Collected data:
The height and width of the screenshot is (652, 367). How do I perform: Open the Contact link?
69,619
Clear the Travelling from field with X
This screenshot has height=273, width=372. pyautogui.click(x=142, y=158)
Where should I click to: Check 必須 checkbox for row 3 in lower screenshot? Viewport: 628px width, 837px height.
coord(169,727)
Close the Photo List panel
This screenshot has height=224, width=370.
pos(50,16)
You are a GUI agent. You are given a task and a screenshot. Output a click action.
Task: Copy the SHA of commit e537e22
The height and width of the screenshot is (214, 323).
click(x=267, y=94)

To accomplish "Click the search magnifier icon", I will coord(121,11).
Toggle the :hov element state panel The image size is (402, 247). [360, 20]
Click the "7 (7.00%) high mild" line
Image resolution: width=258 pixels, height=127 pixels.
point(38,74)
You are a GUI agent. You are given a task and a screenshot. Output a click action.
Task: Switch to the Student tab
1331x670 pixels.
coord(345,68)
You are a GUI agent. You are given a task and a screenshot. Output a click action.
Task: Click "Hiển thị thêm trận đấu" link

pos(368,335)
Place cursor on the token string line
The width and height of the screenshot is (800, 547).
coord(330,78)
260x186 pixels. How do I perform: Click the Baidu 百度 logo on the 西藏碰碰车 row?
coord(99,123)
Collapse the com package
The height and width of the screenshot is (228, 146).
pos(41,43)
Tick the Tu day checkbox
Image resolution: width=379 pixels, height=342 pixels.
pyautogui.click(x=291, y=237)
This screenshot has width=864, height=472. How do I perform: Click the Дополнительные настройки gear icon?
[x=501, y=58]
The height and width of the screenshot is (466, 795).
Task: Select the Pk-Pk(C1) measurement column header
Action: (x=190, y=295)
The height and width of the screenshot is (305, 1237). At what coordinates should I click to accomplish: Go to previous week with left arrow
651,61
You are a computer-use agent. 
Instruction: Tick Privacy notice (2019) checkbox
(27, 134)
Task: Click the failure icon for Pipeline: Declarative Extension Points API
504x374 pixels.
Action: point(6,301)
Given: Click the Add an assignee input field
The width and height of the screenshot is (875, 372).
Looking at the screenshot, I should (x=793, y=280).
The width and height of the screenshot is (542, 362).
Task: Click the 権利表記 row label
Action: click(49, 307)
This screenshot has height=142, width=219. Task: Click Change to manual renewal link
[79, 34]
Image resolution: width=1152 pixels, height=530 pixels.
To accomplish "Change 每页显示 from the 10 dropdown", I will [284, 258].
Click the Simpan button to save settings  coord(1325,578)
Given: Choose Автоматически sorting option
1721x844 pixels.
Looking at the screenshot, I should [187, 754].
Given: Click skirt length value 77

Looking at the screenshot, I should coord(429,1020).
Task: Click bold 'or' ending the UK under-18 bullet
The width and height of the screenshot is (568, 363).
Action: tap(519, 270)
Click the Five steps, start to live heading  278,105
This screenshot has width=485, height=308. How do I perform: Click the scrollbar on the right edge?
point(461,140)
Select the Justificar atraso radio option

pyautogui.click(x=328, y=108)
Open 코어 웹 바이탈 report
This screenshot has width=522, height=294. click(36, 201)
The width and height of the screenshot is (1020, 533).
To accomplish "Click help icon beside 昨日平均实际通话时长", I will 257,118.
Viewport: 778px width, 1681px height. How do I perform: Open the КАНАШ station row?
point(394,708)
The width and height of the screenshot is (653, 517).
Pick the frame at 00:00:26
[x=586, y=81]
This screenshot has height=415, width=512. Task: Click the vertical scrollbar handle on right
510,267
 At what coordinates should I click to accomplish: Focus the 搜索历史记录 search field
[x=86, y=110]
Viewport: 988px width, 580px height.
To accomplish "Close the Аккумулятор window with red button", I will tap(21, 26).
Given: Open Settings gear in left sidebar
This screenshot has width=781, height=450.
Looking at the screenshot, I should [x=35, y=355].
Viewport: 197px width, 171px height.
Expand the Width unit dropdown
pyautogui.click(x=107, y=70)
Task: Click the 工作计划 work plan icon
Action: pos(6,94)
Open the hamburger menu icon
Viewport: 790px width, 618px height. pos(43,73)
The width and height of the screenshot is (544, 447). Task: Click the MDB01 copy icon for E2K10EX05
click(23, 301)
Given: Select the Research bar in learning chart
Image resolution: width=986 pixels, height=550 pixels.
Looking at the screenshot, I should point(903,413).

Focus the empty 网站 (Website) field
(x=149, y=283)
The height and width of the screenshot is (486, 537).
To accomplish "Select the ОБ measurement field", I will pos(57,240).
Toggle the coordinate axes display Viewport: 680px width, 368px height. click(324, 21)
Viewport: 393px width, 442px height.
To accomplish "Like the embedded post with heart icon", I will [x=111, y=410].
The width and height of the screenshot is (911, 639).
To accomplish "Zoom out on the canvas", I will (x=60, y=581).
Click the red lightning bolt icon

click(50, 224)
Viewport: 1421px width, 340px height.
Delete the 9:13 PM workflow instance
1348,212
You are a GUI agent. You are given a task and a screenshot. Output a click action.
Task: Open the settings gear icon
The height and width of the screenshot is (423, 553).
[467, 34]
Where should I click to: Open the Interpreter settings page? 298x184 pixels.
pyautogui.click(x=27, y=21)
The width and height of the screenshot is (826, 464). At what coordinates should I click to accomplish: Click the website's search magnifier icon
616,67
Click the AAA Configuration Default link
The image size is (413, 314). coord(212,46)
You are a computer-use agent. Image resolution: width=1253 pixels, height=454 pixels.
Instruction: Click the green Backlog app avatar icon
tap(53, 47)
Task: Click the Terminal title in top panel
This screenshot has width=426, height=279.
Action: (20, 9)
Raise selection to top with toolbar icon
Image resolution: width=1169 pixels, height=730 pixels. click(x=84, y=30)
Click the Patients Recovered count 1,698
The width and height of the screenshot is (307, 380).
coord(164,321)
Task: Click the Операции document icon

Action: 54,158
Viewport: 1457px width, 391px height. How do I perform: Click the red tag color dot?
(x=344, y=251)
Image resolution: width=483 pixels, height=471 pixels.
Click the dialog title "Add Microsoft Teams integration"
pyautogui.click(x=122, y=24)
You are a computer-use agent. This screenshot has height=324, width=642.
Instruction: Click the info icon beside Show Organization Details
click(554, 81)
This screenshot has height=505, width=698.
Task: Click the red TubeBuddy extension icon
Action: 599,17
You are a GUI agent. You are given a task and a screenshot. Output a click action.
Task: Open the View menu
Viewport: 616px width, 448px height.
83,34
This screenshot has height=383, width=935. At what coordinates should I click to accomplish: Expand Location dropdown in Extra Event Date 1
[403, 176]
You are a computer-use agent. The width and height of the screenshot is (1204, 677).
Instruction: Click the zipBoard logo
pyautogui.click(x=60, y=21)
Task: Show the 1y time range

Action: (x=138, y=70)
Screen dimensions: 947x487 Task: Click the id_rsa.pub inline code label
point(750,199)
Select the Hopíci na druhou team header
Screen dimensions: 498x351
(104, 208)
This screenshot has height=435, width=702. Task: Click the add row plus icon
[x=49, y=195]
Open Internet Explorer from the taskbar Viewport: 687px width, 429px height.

Your objective: Only the lines from the top of the data through the line that contains "Place cursor on the token string line" should be quoted, exactly as they stand.

Response for this exercise:
The height and width of the screenshot is (652, 367). How do I perform: Open the Contact link?
69,619
Clear the Travelling from field with X
This screenshot has height=273, width=372. pyautogui.click(x=142, y=158)
Where should I click to: Check 必須 checkbox for row 3 in lower screenshot? Viewport: 628px width, 837px height.
coord(169,727)
Close the Photo List panel
This screenshot has height=224, width=370.
pos(50,16)
You are a GUI agent. You are given a task and a screenshot. Output a click action.
Task: Copy the SHA of commit e537e22
The height and width of the screenshot is (214, 323).
click(x=267, y=94)

To accomplish "Click the search magnifier icon", I will coord(121,11).
Toggle the :hov element state panel The image size is (402, 247). [360, 20]
Click the "7 (7.00%) high mild" line
Image resolution: width=258 pixels, height=127 pixels.
point(38,74)
You are a GUI agent. You are given a task and a screenshot. Output a click action.
Task: Switch to the Student tab
1331x670 pixels.
coord(345,68)
You are a GUI agent. You are given a task and a screenshot. Output a click action.
Task: Click "Hiển thị thêm trận đấu" link

pos(368,335)
Place cursor on the token string line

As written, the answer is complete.